Le 19 avril 2018, le Parlement a adopté une résolution sur la mise en œuvre des dispositions du traité concernant les parlements nationaux[4]. Il y souligne que les parlements nationaux contribuent activement au bon fonctionnement constitutionnel de l’Union, dont ils renforcent le pluralisme et la légitimité démocratique. Il y rappelle par ailleurs que le contrôle parlementaire des gouvernements nationaux est «la pierre angulaire du rôle des parlements nationaux dans le traité européen actuel». Le Parlement fait observer que le système d’alerte précoce a rarement été utilisé depuis l’entrée en vigueur du traité de Lisbonne et estime qu’il pourrait être réformé dans le cadre du traité actuel. Dans cet esprit, il invite la Commission européenne à appliquer un «délai de notification technique» afin d’octroyer un laps de temps supplémentaire entre la date à laquelle les parlements nationaux reçoivent les projets d’actes législatifs et la date à laquelle commence la période de huit semaines. En outre, le Parlement est favorable à l’idée de permettre aux parlements nationaux de présenter des propositions constructives à la Commission en vue d’influencer positivement le débat européen et le pouvoir d’initiative de la Commission. Dans cette résolution, le Parlement européen formule enfin plusieurs propositions visant à renforcer les instruments actuels de coopération entre le Parlement européen et les parlements nationaux.

Chaque année, la direction du Parlement chargée des relations avec les parlements nationaux, publie un rapport sur les relations entre le Parlement européen et les parlements nationaux de l’Union. Ce rapport donne un aperçu de l’ensemble des activités interparlementaire et du développement de la coopération avec les 39 chambres et parlements nationaux dans les 27 États membres.
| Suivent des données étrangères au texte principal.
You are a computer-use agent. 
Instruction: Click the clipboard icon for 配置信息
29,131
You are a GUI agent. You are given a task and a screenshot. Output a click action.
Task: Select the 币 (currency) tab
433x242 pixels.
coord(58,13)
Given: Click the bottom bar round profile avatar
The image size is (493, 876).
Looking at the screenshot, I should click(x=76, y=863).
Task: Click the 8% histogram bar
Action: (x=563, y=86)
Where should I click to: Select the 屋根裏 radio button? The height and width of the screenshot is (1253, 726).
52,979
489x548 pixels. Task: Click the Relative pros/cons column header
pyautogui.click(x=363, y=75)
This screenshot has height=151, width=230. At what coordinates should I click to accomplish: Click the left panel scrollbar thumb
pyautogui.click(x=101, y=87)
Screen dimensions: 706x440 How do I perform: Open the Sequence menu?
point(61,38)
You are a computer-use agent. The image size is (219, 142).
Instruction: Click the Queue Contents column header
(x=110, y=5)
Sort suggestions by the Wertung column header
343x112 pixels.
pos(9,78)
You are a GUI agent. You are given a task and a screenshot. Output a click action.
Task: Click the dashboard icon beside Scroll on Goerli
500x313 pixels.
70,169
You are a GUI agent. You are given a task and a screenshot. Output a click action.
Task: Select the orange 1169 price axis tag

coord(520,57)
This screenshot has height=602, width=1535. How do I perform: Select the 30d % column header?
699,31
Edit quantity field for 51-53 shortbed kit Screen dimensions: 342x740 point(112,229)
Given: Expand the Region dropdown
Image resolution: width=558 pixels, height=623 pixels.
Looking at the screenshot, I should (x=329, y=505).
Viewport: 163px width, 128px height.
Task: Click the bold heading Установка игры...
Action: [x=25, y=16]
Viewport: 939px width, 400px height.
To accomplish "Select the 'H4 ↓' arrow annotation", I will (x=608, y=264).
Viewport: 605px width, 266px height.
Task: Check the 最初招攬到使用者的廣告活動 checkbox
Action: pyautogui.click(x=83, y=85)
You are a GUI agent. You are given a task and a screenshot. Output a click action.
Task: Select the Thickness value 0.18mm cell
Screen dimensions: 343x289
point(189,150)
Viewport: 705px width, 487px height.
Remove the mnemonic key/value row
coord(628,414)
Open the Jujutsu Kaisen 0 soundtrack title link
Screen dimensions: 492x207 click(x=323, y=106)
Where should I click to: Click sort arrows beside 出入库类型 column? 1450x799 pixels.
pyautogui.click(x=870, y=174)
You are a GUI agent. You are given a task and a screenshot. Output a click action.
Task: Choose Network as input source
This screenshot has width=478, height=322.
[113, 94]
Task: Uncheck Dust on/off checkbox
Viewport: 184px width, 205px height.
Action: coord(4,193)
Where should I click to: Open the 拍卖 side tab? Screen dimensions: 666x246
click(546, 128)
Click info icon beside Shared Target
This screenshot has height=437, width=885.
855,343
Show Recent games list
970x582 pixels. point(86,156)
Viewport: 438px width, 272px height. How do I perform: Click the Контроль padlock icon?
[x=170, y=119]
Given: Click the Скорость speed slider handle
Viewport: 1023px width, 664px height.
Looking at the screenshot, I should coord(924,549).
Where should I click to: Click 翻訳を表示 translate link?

Selon le rapport annuel 2022, les principaux sujets abordés lors des réunions interparlementaires au cours de cette année étaient la sécurité et l’action extérieure de l’Union en réponse à la guerre en Ukraine, la relance après la pandémie de COVID-19, l’état de droit dans les États membres, NextGenerationEU et les plans de relance économique, ainsi que les résultats de la conférence sur l’avenir de l’Europe.

 

[1]COM(2012)0130.
[4]Résolution du Parlement européen du 19 avril 2018 sur la mise en œuvre des dispositions du traité concernant les parlements nationaux (JO C 390 du 18.11.2019, p. 121).